• SOURCE EXTRACT
Brian Brown, Rocket’s chief accounting officer, will take over for Julie Booth as chief financial officer and treasurer on Nov. 15, the company announced Monday.

Brown, 43, joined Rocket in 2014 and has been “a crucial member of Rocket Companies’ investor relations efforts” since the company’s August 2020 initial public offering, “regularly meeting with investors and helping to set strategy,” the company said. Brown was previously a consultant with EY, where he worked with publicly traded financial services companies.

Tina John

On Oct. 3, Tina John took over Angelo Vitale’s role as general counsel. John joined Rocket after its IPO and as deputy general counsel and assistant secretary worked closely with the company’s board of directors. John, who before joining Rocket led the corporate governance and securities practice at Abercrombie & Fitch, has specialized in capital markets and public company guidance during her 15-year legal career.

• MATERIAL SHOWN
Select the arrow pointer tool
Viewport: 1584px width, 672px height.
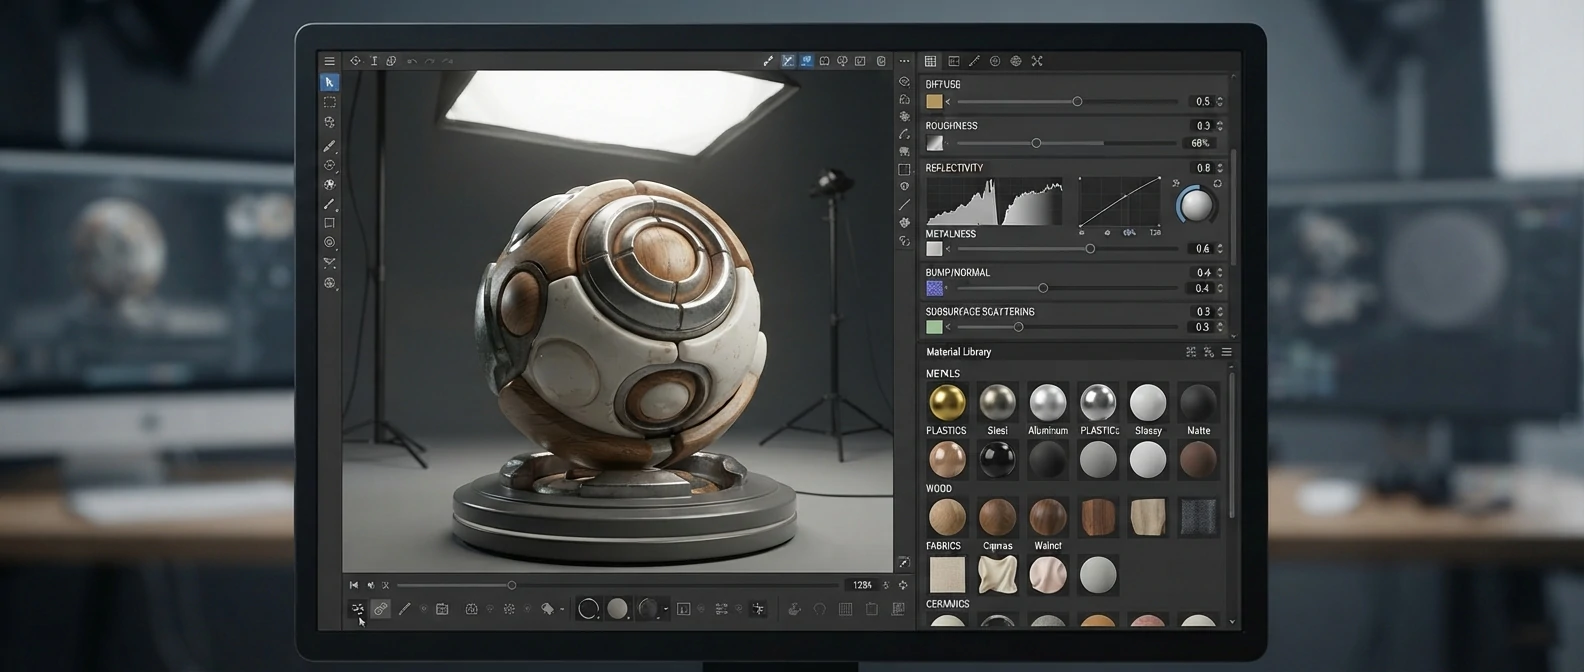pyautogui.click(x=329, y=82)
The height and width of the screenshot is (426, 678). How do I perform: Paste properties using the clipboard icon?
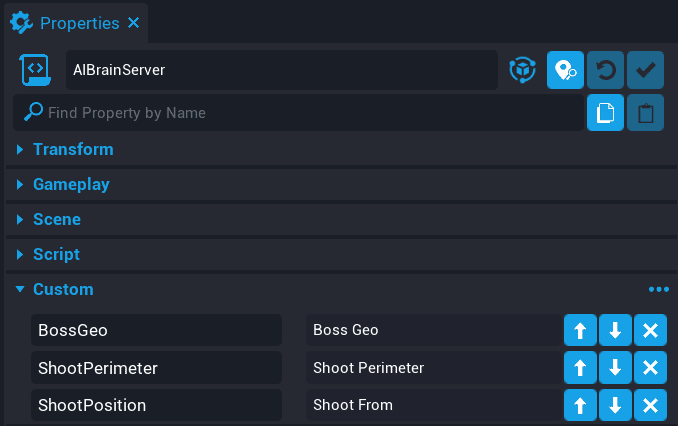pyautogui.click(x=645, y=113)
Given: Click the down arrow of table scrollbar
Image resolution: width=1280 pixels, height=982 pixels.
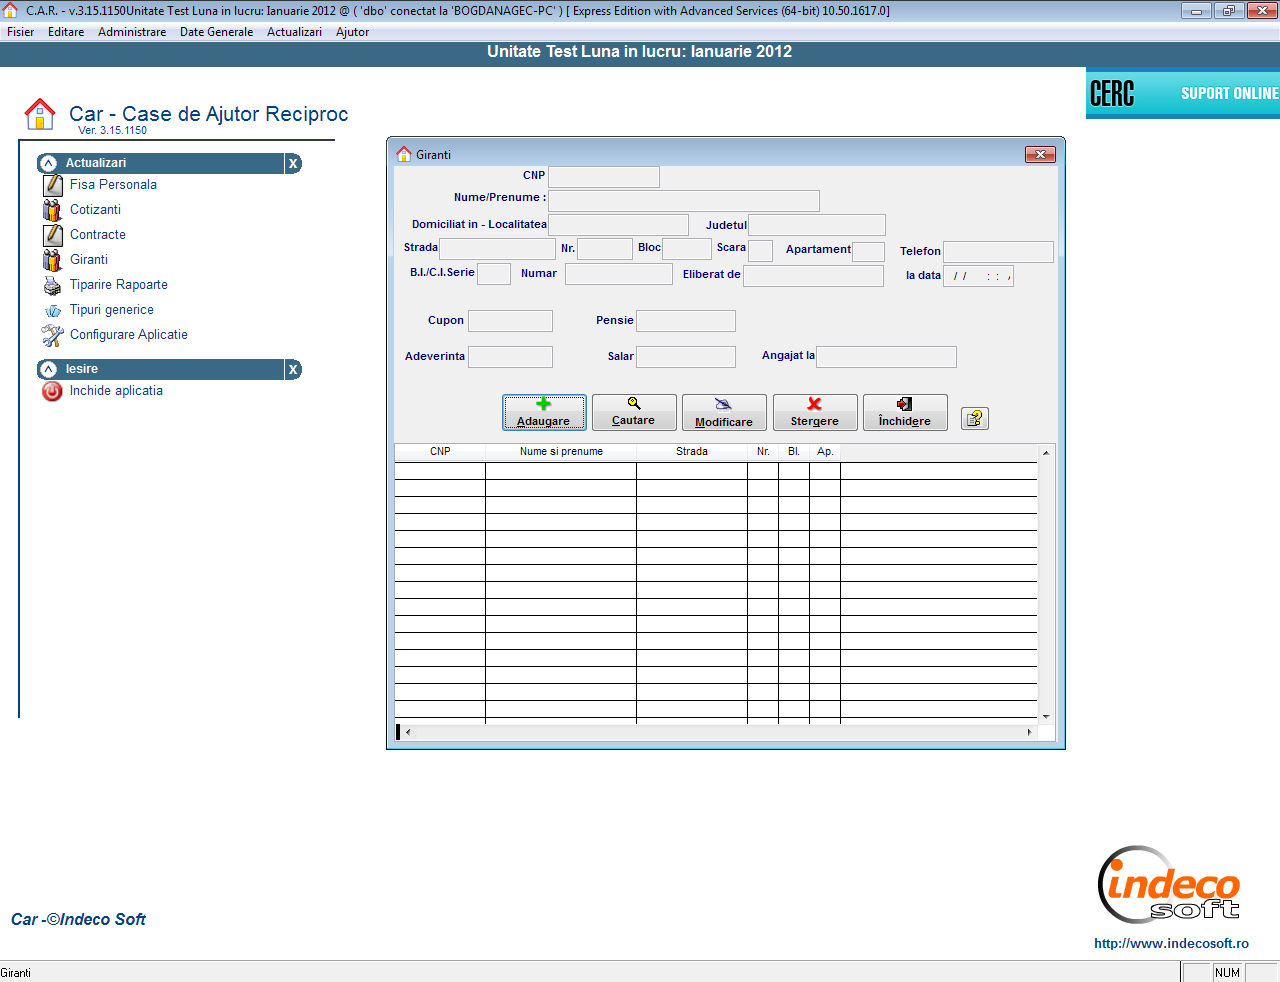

• REQUIREMENTS
Pick up the article on Rocket's executive appointments after its final sentence and continue it. The records were taken from a different source.

• ANSWER TO THE EXERCISE
Jay Farner

“Tina has quickly proven herself to be a great legal expert and the obvious choice to fill Angelo’s big shoes,” Rocket CEO Jay Farner said in a statement. “Since joining the company, she has worked very closely with its leaders. It’s clear that her skill, strong knowledge and ability to build a team will make her a significant asset to our business.”

In a regulatory filing, Rocket said Brown and Vitale will continue to earn $100,000 a year: Booth as a strategic advisor and Vitale taking on an “of counsel” role. Vitale also stands to receive separation pay of up to $210,000.

Rocket Companies — the parent company of a stable of brands including Rocket Mortgage, Rocket Homes, Rocket Loans and Rocket Money — slashed $300 million in expenses during the second quarter. Those cuts, driven largely by voluntary buyouts, helped the fintech giant narrowly avert a loss as it weathers a “seismic shift” to a smaller mortgage market.

Like many lenders, Rocket subsidiary Rocket Mortgage has been scrambling to cut costs as rising mortgage rates have drastically curtailed refinancing by homeowners and are also expected to put a dent in home sales this year and next.

While providing home loans through Rocket Mortgage is Rocket’s biggest business, it also helps consumers line up real estate services, personal loans, used cars and rooftop solar systems through subsidiaries Rocket Homes, Rocket Loans, Rocket Auto and Rocket Solar.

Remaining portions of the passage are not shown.